And that academic emphasis shows: In 2019, 93.4% of students tested proficient or advanced in literature on the state’s standardized tests, compared with the state average of 56.7%. The same year, MHS students scored an average of 1091 on the SATs, above the national average of 1059. In recent years, most MHS graduates have started post-secondary education the fall after high school, enrolling at higher rates than the national average and on par with students from wealthier backgrounds.
Not everything has changed with the times. Although its assets have ballooned, the school has not changed its financial structure and still spends only the income from the Hershey estate to run the school, limiting its annual spending to an average of 2.2% of its assets over the last 20 years.
The board has also kept the school’s residential structure. And its early-20th-century orphanage origins are still reflected in its culture. Many families who begin the application process drop out after realizing they don’t want to be separated from their children, the school told us. School officials maintain, though, that requiring students to live on campus offers them a stable home life; one requirement for admission, written into the deed, is that a child “is not receiving adequate care from one of his or her natural parents.”
The MHS system can be life-changing. Many graduates are fiercely loyal to the school and say it not only gave them an excellent education but also cared for them when their families could not. They remain lifelong friends with their fellow “Milts,” as alums and students call themselves, and look back fondly on weekend trips to amusement parks or the Baltimore waterfront. Some said their time at MHS molded them into responsible adults; others still make their beds each morning, scrub their floors or line up their toiletries the way they were taught in their student homes.
Anna Marhefka recalled waiting to collect her diploma, debt-free, during her college graduation ceremony from Edinboro University of Pennsylvania in 2018. She thought back on the day when, at the age of 13, she had left her family in Massachusetts to enroll at the Milton Hershey School.
Marhefka was the first in her family to graduate from college. Her eyes welled up. She saw that her mother, up in the stands, was crying too. “It was like a profound movie moment,” she said. “Out of all the kids MHS could have selected, I was given that shot, and here I am walking across the stage.”
Asked about the school’s success in preparing kids for college, MHS officials pointed to cases like Marhefka’s. They said students now receive extensive support after they graduate from high school and noted that MHS alums earn bachelor’s degrees at higher rates than low-income students nationwide, based on a recent three-year average. This is perhaps unsurprising, given the school’s unparalleled resources and the fact that it screens all children who apply and accepts only those whose health and intelligence (as measured through IQ tests) meet its standards. School officials also consider applicants’ character and leadership ability.

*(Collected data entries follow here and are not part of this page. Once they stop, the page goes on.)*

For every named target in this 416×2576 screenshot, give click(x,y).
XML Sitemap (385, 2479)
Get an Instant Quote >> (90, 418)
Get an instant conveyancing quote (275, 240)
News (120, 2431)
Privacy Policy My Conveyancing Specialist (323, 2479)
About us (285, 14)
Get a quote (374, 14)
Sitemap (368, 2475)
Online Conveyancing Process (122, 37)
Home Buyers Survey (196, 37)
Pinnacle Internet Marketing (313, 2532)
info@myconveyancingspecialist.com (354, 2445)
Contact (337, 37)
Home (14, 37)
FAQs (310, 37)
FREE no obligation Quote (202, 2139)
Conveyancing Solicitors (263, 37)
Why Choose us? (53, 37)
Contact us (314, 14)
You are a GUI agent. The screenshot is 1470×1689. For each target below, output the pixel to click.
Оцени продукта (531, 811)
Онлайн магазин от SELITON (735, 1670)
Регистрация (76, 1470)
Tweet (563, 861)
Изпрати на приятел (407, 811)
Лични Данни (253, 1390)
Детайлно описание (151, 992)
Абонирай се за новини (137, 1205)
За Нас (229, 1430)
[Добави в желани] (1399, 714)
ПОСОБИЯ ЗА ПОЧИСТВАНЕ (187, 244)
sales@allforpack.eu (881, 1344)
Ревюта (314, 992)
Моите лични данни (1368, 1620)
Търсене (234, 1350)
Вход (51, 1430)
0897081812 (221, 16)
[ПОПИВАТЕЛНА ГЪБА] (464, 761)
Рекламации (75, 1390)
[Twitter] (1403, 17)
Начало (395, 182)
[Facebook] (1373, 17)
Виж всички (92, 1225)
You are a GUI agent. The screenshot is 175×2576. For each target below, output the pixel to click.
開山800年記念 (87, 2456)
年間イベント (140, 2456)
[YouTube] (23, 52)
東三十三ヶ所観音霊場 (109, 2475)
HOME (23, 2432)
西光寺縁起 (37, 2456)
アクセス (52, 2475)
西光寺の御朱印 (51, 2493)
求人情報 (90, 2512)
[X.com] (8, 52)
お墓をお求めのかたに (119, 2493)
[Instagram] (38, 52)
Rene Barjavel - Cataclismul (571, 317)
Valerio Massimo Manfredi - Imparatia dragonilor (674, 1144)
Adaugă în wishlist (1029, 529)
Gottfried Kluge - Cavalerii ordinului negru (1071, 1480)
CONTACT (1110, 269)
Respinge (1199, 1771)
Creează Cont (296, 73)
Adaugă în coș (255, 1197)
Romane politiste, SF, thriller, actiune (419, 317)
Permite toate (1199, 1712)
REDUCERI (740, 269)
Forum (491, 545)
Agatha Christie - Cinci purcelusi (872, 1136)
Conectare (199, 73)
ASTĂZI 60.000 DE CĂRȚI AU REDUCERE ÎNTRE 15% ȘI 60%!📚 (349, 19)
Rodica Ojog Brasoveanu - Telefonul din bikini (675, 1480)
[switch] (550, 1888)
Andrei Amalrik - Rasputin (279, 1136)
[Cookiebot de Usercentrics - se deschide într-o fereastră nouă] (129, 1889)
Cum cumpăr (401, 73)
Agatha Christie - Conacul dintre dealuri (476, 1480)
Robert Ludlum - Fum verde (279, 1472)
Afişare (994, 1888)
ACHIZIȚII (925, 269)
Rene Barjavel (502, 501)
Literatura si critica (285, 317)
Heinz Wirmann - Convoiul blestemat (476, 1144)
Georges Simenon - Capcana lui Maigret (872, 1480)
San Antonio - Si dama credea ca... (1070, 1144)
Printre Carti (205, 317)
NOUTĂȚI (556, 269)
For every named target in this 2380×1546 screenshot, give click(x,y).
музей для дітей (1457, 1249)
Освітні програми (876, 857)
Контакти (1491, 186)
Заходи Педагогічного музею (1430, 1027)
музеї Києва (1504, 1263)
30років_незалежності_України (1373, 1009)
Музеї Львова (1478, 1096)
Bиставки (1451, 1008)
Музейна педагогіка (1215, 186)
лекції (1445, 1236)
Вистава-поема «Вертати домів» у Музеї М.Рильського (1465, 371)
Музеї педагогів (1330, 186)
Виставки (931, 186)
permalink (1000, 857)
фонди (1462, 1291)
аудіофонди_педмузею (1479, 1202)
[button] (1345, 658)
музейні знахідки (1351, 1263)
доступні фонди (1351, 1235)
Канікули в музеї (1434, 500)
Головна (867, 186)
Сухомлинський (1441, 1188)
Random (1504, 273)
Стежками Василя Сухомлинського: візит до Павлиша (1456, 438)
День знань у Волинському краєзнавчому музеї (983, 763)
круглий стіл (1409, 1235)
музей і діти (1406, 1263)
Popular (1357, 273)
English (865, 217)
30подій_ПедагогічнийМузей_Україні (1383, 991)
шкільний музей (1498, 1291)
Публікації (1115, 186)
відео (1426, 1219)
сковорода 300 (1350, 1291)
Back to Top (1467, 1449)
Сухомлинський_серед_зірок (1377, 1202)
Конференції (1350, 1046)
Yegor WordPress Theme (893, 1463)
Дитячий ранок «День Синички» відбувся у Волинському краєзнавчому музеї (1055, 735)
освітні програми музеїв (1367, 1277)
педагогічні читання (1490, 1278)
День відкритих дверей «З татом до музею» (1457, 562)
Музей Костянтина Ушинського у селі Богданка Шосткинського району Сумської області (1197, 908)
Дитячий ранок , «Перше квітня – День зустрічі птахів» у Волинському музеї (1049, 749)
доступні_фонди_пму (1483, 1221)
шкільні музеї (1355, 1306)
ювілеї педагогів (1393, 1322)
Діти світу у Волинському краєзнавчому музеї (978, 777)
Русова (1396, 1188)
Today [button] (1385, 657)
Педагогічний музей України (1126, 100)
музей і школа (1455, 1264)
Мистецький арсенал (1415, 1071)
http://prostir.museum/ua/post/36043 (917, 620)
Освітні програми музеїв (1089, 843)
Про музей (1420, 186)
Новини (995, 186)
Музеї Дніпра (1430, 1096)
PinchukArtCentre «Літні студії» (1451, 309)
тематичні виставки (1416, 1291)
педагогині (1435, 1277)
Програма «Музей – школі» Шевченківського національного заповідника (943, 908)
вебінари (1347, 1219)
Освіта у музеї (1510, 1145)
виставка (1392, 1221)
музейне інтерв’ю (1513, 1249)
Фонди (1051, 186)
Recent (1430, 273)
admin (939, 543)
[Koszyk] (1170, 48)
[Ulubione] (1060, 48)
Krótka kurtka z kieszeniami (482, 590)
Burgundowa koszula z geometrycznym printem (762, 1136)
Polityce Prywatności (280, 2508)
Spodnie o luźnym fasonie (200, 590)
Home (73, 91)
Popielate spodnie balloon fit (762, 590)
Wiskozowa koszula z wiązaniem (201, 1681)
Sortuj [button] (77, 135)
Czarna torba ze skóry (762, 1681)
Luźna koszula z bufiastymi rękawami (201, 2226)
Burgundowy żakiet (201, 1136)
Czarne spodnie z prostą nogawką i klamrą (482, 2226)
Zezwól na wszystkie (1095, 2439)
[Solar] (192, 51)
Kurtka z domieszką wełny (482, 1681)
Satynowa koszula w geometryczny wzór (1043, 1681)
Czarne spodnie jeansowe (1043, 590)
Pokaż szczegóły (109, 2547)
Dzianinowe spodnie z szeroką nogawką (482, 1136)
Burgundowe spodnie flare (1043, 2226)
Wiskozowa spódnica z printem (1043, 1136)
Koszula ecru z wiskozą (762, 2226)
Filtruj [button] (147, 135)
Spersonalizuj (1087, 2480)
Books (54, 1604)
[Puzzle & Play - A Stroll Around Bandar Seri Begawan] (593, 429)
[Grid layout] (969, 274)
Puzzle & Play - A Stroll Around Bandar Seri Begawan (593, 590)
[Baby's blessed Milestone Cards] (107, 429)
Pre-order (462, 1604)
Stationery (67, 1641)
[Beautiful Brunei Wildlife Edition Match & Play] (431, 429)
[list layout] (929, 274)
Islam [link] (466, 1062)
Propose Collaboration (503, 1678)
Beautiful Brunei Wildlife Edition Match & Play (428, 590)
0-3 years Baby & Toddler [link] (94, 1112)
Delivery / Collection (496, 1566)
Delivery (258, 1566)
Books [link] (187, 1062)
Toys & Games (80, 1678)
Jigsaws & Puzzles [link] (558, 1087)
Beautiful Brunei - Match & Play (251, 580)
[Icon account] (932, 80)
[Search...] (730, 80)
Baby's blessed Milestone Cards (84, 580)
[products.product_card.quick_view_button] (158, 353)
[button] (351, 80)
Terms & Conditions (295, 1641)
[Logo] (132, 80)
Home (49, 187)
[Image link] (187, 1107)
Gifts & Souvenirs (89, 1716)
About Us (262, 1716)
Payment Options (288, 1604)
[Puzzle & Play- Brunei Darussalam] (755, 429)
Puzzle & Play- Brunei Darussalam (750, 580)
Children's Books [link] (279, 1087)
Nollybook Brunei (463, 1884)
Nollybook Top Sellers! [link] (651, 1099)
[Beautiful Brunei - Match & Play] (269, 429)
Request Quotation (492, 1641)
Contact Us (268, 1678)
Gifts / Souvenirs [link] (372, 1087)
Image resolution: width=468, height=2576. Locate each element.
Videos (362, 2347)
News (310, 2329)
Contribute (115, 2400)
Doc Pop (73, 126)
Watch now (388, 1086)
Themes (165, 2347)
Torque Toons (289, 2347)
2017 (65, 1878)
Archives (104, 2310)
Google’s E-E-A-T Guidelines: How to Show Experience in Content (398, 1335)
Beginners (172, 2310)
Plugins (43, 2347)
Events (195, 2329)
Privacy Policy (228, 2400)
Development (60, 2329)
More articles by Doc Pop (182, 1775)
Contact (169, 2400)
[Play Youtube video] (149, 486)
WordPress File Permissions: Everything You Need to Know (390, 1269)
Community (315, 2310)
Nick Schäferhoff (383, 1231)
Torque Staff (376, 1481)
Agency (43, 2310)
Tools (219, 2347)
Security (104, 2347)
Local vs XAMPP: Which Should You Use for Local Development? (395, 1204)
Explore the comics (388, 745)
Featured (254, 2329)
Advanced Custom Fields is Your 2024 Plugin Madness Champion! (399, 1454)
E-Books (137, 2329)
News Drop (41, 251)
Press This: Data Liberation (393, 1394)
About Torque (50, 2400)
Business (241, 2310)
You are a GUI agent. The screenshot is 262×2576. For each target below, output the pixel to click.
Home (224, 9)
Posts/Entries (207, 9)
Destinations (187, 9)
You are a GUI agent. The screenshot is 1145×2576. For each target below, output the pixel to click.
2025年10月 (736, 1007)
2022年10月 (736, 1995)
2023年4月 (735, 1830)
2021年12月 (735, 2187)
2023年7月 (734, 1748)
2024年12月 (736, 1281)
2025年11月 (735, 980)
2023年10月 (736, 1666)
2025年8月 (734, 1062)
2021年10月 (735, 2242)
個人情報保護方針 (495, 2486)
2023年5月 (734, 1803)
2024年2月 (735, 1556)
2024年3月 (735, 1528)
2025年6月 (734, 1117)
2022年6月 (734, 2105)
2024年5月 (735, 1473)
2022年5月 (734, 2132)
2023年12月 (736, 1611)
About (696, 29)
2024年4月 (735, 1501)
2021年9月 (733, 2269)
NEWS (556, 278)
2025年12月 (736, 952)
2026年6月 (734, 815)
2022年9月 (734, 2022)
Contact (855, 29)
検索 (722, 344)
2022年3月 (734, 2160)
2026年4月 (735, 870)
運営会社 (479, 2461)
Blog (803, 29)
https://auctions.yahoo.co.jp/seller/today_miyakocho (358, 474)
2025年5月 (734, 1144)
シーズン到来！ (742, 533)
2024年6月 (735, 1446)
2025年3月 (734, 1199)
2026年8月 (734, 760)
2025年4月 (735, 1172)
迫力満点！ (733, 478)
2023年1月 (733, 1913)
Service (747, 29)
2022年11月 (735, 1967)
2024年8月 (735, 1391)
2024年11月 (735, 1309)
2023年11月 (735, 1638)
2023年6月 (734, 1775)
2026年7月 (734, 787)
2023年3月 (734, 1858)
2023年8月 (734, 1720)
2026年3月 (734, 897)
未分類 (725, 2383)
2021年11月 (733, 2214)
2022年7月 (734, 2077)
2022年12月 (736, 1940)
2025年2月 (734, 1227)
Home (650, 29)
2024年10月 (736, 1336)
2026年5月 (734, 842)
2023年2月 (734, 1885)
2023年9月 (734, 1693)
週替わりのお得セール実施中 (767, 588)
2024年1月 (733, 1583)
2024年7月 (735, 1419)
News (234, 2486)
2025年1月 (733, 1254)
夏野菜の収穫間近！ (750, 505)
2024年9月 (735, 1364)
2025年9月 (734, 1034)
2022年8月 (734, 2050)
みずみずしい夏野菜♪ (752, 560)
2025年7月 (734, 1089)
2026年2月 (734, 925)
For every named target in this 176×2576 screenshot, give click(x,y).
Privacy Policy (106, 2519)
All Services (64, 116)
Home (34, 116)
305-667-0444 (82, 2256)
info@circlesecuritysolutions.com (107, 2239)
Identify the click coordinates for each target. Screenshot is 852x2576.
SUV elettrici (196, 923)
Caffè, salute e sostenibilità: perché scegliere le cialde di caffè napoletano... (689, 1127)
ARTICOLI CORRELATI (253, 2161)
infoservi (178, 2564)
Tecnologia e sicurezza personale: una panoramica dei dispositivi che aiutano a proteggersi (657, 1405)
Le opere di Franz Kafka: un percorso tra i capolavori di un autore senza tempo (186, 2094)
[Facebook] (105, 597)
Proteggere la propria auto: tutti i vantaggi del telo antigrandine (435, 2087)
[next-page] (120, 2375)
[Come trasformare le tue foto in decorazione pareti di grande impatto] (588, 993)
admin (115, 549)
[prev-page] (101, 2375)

Administrators reiterated that the school’s own surveys of its alumni found that they have household incomes slightly higher than the national average and are less likely to be unemployed.
Interviews with other students, however, present a different picture. They made clear that the bargain they had made to attain their education had backfired.
Ask MHS graduates what drew them to the school and the overwhelming answer is “college.”
The school is, in fact, unique in this regard: The current $95,000 scholarship could cover most of the various costs of obtaining a bachelor’s degree at a Pennsylvania state-run college. Nationally, only 3% of all undergraduate scholarship recipients receive more than $2,500 in scholarship funds per year.
Scullin, the school’s spokesperson, said families rarely identify the chance to earn a college scholarship as a top reason for sending their children to MHS. But 16 former students said in interviews that the promise of money for college was one of the main reasons they enrolled, or stayed, at the school.
As seniors, MHS students live in dorm-style apartments to prepare them for the freedoms of college and adult life. One longstanding ritual for MHS seniors is a school-financed shopping spree to get ready for life outside the Hershey campus, which has strict rules about students’ clothes, including what they wear outside of the classroom.
But the scholarship money comes with strings, part of a culture of strict discipline and penalties for misbehavior. While in high school, students earn the funds each year through good grades and behavior: 5% as a freshman, 10% as a sophomore, 30% as a junior, then 50% senior year. If a student’s grades slip or they misbehave, they can lose tens of thousands of dollars of their scholarship.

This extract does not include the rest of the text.